▶ Task goal:
Copy out everything below, from the line containing "Given: Click the Username filter input field" down to the line containing "Click the green checkmark", keeping every character and line break unchanged.

▶ Material provided:
— Start —

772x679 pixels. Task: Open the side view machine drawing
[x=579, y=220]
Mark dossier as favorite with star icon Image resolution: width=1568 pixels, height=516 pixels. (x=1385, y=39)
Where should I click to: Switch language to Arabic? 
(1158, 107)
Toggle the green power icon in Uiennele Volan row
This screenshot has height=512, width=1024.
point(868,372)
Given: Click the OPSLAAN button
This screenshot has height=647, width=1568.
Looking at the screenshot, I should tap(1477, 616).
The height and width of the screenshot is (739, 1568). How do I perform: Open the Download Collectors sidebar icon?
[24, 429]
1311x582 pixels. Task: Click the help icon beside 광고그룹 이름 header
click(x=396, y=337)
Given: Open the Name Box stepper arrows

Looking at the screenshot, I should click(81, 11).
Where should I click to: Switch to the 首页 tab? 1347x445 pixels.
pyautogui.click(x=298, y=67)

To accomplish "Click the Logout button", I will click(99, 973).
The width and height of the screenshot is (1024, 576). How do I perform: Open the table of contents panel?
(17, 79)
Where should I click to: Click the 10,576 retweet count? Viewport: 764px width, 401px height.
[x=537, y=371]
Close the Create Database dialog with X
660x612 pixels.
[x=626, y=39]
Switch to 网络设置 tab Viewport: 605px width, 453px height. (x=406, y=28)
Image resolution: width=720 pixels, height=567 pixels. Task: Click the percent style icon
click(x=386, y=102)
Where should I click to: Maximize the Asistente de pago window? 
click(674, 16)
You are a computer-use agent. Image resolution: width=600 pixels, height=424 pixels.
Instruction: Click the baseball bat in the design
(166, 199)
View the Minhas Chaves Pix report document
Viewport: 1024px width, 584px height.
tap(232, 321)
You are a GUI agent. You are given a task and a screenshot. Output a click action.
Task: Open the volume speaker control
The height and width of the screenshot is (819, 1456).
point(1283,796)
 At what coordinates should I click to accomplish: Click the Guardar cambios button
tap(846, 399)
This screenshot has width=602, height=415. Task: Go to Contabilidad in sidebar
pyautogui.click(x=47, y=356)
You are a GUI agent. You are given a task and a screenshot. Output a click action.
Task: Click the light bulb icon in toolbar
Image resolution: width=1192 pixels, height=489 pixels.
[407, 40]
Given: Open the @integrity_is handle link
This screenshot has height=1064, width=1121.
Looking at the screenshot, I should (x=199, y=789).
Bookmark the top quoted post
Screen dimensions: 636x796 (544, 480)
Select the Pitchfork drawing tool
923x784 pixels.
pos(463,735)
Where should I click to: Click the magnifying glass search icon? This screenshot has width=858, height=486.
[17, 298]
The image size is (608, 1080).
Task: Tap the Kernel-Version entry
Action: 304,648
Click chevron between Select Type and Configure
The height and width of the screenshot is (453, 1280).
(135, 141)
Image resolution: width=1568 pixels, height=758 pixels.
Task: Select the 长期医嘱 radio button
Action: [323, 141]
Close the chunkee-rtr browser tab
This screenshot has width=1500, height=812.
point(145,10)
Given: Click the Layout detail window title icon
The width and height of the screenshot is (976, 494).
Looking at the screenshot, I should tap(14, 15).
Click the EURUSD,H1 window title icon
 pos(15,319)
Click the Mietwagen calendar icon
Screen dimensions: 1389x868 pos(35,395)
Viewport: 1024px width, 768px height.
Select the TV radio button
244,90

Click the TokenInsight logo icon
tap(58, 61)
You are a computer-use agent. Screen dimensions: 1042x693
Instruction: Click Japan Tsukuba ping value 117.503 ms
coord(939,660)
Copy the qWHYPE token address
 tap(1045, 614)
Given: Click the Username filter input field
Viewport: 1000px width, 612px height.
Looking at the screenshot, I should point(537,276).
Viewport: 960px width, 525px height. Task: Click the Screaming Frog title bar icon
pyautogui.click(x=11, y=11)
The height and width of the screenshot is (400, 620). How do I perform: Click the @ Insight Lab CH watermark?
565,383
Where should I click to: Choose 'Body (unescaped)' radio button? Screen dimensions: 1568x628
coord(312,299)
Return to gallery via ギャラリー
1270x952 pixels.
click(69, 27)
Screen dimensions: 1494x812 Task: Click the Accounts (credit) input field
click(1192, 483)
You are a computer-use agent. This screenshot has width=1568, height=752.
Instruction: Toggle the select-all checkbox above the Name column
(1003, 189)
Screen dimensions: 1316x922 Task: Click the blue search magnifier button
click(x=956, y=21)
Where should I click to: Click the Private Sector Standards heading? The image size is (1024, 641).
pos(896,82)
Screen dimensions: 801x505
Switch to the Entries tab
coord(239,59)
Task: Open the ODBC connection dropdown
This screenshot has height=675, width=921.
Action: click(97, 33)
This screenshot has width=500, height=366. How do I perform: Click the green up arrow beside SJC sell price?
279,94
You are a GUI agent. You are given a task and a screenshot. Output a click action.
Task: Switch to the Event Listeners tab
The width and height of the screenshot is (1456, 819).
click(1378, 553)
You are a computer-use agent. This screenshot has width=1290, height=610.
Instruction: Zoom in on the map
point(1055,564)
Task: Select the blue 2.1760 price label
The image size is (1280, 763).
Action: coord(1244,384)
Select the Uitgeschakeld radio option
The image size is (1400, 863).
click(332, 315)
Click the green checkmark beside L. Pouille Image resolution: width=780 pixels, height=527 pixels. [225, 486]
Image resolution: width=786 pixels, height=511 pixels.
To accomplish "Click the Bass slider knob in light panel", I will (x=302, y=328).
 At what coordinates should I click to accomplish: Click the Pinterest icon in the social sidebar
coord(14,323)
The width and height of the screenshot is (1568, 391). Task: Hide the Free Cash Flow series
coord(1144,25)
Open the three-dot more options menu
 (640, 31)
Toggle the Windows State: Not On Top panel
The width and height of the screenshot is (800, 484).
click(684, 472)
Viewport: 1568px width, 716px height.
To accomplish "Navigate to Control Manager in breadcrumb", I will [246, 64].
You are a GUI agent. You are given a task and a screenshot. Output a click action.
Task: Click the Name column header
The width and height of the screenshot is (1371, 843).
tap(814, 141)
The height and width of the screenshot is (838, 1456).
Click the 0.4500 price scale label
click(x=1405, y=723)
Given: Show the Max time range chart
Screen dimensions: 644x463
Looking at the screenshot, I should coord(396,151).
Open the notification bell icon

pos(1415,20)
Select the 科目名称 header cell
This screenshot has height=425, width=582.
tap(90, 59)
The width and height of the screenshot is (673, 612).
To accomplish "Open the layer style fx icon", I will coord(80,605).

— End —

▶ Answer for this exercise:
Given: Click the Username filter input field
Viewport: 1000px width, 612px height.
Looking at the screenshot, I should point(537,276).
Viewport: 960px width, 525px height. Task: Click the Screaming Frog title bar icon
pyautogui.click(x=11, y=11)
The height and width of the screenshot is (400, 620). How do I perform: Click the @ Insight Lab CH watermark?
565,383
Where should I click to: Choose 'Body (unescaped)' radio button? Screen dimensions: 1568x628
coord(312,299)
Return to gallery via ギャラリー
1270x952 pixels.
click(69, 27)
Screen dimensions: 1494x812 Task: Click the Accounts (credit) input field
click(1192, 483)
You are a computer-use agent. This screenshot has width=1568, height=752.
Instruction: Toggle the select-all checkbox above the Name column
(1003, 189)
Screen dimensions: 1316x922 Task: Click the blue search magnifier button
click(x=956, y=21)
Where should I click to: Click the Private Sector Standards heading? The image size is (1024, 641).
pos(896,82)
Screen dimensions: 801x505
Switch to the Entries tab
coord(239,59)
Task: Open the ODBC connection dropdown
This screenshot has height=675, width=921.
Action: click(97, 33)
This screenshot has width=500, height=366. How do I perform: Click the green up arrow beside SJC sell price?
279,94
You are a GUI agent. You are given a task and a screenshot. Output a click action.
Task: Switch to the Event Listeners tab
The width and height of the screenshot is (1456, 819).
click(1378, 553)
You are a computer-use agent. This screenshot has width=1290, height=610.
Instruction: Zoom in on the map
point(1055,564)
Task: Select the blue 2.1760 price label
The image size is (1280, 763).
Action: coord(1244,384)
Select the Uitgeschakeld radio option
The image size is (1400, 863).
click(332, 315)
Click the green checkmark beside L. Pouille Image resolution: width=780 pixels, height=527 pixels. [225, 486]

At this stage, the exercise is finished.